Prima di parlare della nuova creatura, chiedo a Matteo come sta andando Apelle, visto che tra poco dovrà dividersi gli affetti dei genitori con un fratellino marinaresco. “Sta andando bene, ormai il locale è più che avviato! Ad aprile saranno sette anni, anche se dobbiamo toglierne uno di pandemia, dove salvo qualche sporadico asporto non abbiamo mai lavorato. I nostri piatti erano un po’ difficili da proporre con quella formula… – spiega Matteo – Ora io in particolare sarò qui ogni giorno insieme a Martina, mentre Claudio rimarrà come figura di riferimento per entrambi i locali. Apelle ha ormai uno staff affiatato e i ragazzi sono molto bravi ed autonomi.”

FOTO DI GIACOMO BRINI

Pandemia è un termine che ricorre in qualunque nostra discussione da un paio di anni a questa parte. È stata la sciagura o il motore che ha mosso nel bene e nel male le nostre decisioni: qualcuno si è seduto disperato in attesa di tempi migliori, qualcuno ha ripensato la propria vita e si è messo in gioco, qualcuno ha chiuso qualcosa e aperto qualcos’altro.
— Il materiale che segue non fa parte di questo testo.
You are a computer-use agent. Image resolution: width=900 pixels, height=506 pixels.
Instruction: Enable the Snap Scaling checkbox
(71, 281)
Brododigò è il risultato della pandemia dei soci di Apelle: dall’estate 2020 hanno girato parecchi locali in cerca della location migliore, sempre a Ferrara ma inizialmente con l’idea di aprire in campagna, con spazi e dimensioni diverse. Dove aprono oggi non c’era niente da molto tempo, un locale sfitto a due passi dal centro, che era un bar negli anni Novanta.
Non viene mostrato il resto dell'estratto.